Document Type : Original Article

Authors

1 Assistant Professor, Department of Public Law, Faculty of Law, Shahid Beheshti University, Tehran, Iran

2 Ph.D student of Public Law, Department of Public Law, Faculty of Law and Political Science, University of Tehran, Tehran, Iran

10.48300/jlr.2022.360367.2176

Abstract

Nationality has been described as a legal-political relationship between citizens and the government. This nationality is transferred more than other ways else by birth compulsorily. However, the wide range of asylum and migration across a country's geographical borders has led people of different nationalities to apply for new citizenship.
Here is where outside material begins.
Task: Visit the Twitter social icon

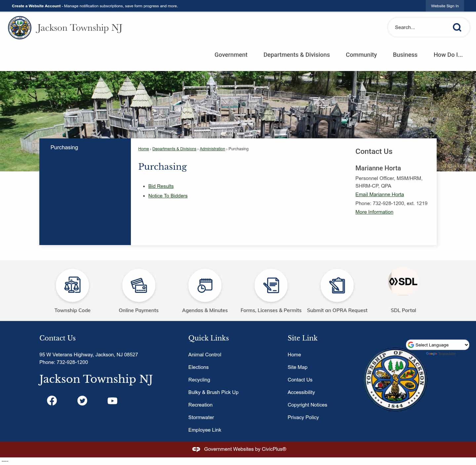Action: click(x=82, y=401)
But in order to obtain new citizenship, governments, based on the related higher policies, set the minimum conditions and criteria for obtaining citizenship, and finally, in the process that is known in the world today as "Citizenship Test" or "Nationality Test", Acquisition of these conditions is examined individually.
Islamic Republic of Iran has been facing asylum and migration from neighboring countries, especially Afghanistan, Iraq and Pakistan, for nearly 50 years. The guests who are present for approximately half a century and we deal with the third generation of this group of people in society. Conditions are also defined for granting Iranian citizenship to foreign nationals residing in Iran, and finally the degree of integration and knowledge of these individuals towards Iranian society is measured in a process called "constitutional test". In this article, we have tried to analyze and evaluate the constitutional test with a critical approach, will follow by suggestions based on the results of the comparative evaluation with the citizenship test system in the United States and Canada.